15. 3., 22. 3., 5. 4., 12. 4., 19. 4., 26. 4., 12. 5. 2005 (úterý [Tuesday], 14.20, MÚ Žitná 25, 3. patro)
Luca Trevisan: Some Applications of Coding Theory in
Computational Complexity (ECCC
Report TR04-043)
(referuje Pavel Pudlák, Ondřej Zajíček, Martin Pergel, Lada Vronková,
Miroslava Sotáková)
Jde o přehledový článek, který bychom v tomto semestru chtěli
postupně probrat podrobněji.
Abstract: Error-correcting codes and related combinatorial constructs play an important role in several recent (and old) results in computational complexity theory. In this paper we survey results on locally-testable and locally-decodable error-correcting codes, and their applications to complexity theory and to cryptography. Locally decodable codes are error-correcting codes with sub-linear time error-correcting algorithms. They are related to private information retrieval (a type of cryptographic protocol), and they are used in average-case complexity and to construct ``hard-core predicates'' for one-way permutations. Locally testable codes are error-correcting codes with sub-linear time error-detection algorithms, and they are the combinatorial core of probabilistically checkable proofs.

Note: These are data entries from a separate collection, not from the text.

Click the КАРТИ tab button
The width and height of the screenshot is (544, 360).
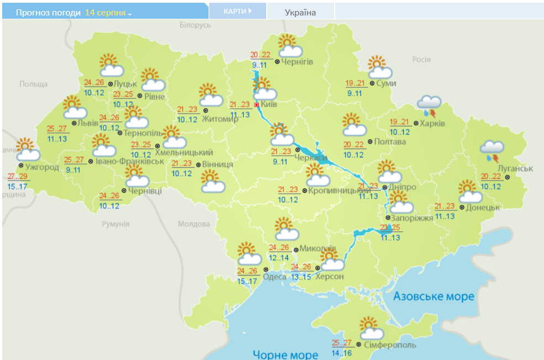(237, 11)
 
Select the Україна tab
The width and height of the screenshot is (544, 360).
(300, 12)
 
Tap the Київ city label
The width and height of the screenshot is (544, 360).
(270, 104)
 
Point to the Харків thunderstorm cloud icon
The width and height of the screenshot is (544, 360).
(429, 105)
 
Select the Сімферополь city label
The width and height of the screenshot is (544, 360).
(390, 345)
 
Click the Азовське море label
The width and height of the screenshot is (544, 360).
(434, 297)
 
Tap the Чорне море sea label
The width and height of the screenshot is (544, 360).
(286, 354)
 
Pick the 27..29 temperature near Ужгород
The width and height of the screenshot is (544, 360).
(18, 177)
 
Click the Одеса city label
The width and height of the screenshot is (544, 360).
(274, 277)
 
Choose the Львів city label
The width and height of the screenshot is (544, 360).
(88, 123)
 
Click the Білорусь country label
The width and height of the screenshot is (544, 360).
(195, 25)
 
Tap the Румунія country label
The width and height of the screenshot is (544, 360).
(115, 224)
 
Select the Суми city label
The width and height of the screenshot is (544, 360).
(386, 83)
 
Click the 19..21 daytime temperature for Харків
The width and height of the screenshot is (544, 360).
(400, 122)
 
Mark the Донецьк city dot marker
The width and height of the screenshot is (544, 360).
(461, 208)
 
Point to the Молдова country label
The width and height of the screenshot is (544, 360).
(194, 224)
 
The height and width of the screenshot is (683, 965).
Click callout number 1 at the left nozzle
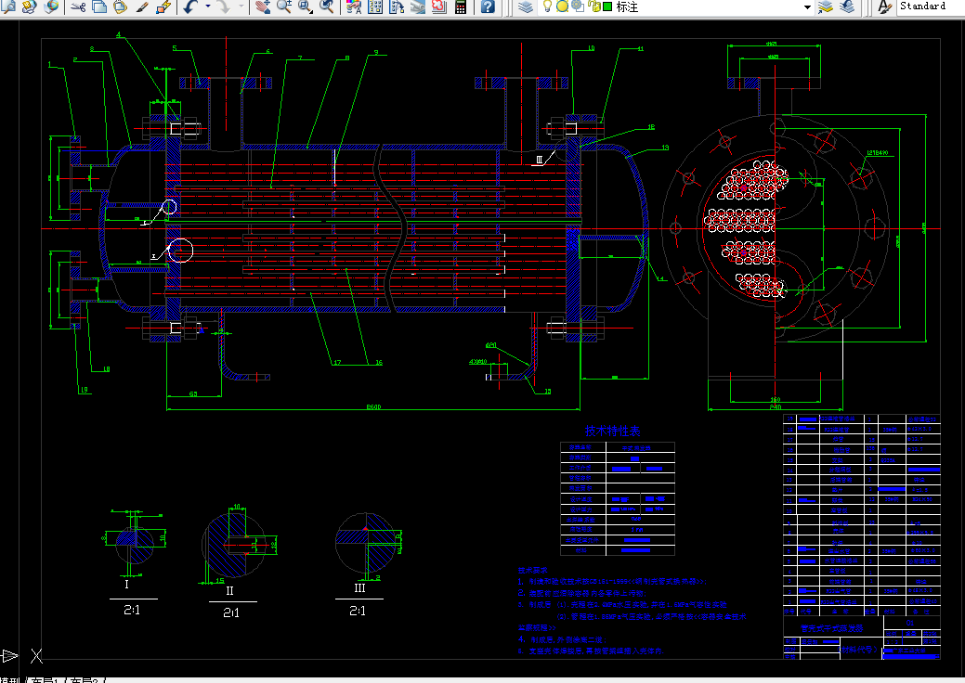(50, 64)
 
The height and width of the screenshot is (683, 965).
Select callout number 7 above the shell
(300, 58)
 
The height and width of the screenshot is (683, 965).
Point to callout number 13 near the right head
(664, 148)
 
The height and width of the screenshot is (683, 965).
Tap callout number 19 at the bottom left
(84, 391)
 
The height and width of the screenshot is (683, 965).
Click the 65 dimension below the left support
(193, 394)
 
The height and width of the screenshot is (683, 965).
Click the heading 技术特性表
(612, 432)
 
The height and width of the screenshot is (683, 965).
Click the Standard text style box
(930, 6)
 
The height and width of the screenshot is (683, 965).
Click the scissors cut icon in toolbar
(78, 7)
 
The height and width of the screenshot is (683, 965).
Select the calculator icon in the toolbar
(460, 7)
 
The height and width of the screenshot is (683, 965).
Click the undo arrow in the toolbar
(189, 7)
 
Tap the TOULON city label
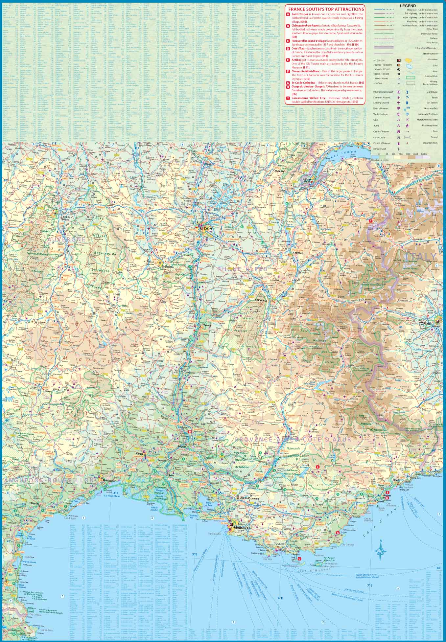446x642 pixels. click(279, 544)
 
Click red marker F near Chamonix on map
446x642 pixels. click(370, 221)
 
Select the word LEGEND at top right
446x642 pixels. click(408, 6)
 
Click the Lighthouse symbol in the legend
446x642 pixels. click(408, 92)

8. 3. 2005 (úterý [Tuesday], 14.20, MÚ Žitná 25, 3. patro)
Daniel Kral (TU Berlin): Polynomial-size binary decision diagrams for the Exactly half-d-hyperclique problem reading each input bit twice
Abstract: A binary decision diagram (BDD) is a graph-based data structure representing Boolean functions; k-BDDs are BDDs with an additional restriction that each input bit can be tested at most k times. A d-uniform hypergraph H on N vertices is an exactly half-d-hyperclique if N/2 of its vertices form a hyperclique and the remaining vertices are isolated. Wegener [J. ACM 35(2) (1988), 461-471] conjectured that there is no polynomial-size (d-1)-BDD for the Exactly half-d-hyperclique problem. We refute this conjecture by constructing polynomial-size (syntactic) 2-BDDs for the Exactly half-d-hyperclique problem for every d>=2.
1. 3. 2005 (úterý [Tuesday], 14.20, MÚ Žitná 25, 3. patro)
N. Goyal, M. Saks: Rounds vs Queries Trade-off in Noisy
Computation (SODA 2005)
(referuje Jiří Sgall)
Abstract: We show that a noisy parallel decision tree making O(n) queries needs O(log^* n) rounds to compute OR of n bits. This answers a question of Newman. We prove more general trade-offs between the number of queries and rounds. We also completely settle a similar question for computing MAX in the noisy comparison tree model; these results bring out interesting differences among the noise models.